NEW YORK (Reuters) - A generic drug maker owned by Endo International Plc has reached a $39 million settlement with the U.S. government and 47 states stemming from the unlawful labeling of multivitamins that contained fluoride.
New York Attorney General Eric Schneiderman announced the settlement on Wednesday. The case stemmed from a 2013 whistleblower lawsuit filed under the False Claims Act in which the U.S. Department of Justice and state attorneys general later intervened.
A spokeswoman for Endo and the generic drug maker unit, Qualitest Pharmaceuticals, declined to comment.
Qualitest’s misleading labels caused healthcare professionals to submit false reimbursement claims to Medicaid and federal health care plans, who then paid for vitamins that did not contain the fluoride amount stated on the label, the New York attorney general said.
What’s more, patients were exposed at higher risks of cavities and related health problems, the attorney general said.
Qualitest labeled and promoted that the vitamins contained an amount of fluoride recommended by the U.S. Food and Drug Administration (FDS). The vitamins, in fact, contained half that amount, the attorney general said.
The misrepresentations came to light after a whistleblower, Stephan Porter, a dentist in Florida, tested tablets that Qualitest made between 2008 and 2013 and learned of the actual fluoride amounts, according to New York Attorney General Eric Schneiderman.

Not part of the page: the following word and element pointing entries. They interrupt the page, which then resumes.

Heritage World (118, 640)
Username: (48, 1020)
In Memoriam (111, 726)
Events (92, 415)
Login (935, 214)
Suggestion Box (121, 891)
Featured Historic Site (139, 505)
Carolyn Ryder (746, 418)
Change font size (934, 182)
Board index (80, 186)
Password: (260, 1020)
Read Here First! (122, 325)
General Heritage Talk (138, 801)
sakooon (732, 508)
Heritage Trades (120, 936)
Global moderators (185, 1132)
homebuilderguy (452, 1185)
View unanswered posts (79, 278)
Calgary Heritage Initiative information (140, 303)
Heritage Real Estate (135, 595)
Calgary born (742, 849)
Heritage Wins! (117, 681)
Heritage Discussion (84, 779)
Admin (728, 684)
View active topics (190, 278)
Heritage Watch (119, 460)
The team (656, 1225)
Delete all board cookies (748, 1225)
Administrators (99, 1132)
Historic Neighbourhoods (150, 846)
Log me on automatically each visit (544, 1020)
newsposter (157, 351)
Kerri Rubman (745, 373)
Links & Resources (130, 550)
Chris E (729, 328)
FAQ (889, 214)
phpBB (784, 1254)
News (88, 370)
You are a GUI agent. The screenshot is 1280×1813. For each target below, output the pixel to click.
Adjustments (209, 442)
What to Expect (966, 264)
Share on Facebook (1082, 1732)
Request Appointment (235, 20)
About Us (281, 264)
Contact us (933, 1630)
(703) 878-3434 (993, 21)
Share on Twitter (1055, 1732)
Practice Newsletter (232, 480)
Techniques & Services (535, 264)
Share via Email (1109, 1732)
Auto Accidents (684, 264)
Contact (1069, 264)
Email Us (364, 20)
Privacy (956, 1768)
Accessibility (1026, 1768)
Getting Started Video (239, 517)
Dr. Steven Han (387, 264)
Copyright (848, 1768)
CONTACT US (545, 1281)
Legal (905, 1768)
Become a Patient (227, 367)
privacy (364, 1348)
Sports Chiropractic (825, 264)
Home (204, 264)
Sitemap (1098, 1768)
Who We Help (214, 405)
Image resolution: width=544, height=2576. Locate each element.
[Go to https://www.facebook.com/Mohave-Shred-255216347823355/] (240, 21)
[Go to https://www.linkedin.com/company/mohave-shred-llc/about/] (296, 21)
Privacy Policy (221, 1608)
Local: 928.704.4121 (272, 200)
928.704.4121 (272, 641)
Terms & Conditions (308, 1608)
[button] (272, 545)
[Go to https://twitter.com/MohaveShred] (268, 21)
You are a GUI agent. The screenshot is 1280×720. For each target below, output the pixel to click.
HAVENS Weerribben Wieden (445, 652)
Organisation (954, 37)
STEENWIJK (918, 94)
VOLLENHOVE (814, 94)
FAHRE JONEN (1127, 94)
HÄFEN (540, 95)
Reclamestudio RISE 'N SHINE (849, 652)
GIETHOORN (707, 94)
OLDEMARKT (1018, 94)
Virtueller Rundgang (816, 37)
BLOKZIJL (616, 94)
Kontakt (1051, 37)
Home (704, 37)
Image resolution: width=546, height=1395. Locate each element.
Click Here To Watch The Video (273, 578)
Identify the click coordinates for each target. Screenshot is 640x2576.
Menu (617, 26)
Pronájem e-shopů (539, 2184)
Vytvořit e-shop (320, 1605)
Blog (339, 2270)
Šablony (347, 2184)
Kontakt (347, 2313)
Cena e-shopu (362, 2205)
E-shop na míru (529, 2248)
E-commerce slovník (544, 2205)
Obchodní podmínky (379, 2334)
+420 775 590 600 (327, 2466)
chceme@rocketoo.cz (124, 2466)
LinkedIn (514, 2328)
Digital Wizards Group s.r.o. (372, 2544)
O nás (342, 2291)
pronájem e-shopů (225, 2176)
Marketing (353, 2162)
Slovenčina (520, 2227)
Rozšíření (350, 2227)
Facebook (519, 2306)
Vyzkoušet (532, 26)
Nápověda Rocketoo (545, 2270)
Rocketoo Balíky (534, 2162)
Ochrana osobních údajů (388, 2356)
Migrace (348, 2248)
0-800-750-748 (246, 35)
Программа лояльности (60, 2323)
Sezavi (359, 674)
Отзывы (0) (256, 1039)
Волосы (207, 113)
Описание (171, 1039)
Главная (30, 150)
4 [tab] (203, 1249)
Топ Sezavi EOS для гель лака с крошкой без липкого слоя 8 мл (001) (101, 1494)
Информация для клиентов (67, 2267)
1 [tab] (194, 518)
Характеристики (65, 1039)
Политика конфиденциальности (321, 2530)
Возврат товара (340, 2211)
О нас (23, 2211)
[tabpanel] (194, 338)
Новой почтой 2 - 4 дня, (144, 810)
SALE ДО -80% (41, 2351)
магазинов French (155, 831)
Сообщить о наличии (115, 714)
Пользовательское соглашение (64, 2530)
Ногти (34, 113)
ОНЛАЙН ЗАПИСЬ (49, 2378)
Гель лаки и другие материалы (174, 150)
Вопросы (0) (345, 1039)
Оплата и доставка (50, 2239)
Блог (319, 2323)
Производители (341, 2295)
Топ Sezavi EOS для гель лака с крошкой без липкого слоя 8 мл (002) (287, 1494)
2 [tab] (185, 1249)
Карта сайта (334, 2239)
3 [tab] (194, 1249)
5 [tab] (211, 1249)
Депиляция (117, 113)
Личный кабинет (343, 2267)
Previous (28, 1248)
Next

The FDA and Endo, which bought Qualitest in 2010, confirmed those findings, according to Schneiderman. The settlement includes $5 million resolving claims related to New York’s Medicaid program.
In 2010 alone, New York paid out more than $984,000 in reimbursements to healthcare providers who submitted claims for the fluoride tablets for Medicaid beneficiaries, according to a lawsuit filed in the case by Manhattan U.S. Attorney Preet Bharara.
Qualitest stopped distributing the fluoride tablets by October 2013. Vintage Pharmaceuticals, a company that is now also part of Endo, also distributed the tablets under its brand, according to the lawsuit.
The case is U.S. ex rel. Porter, et al. v. Vintage Pharmaceutical, U.S. District Court, Southern District of New York, No. 13-1506.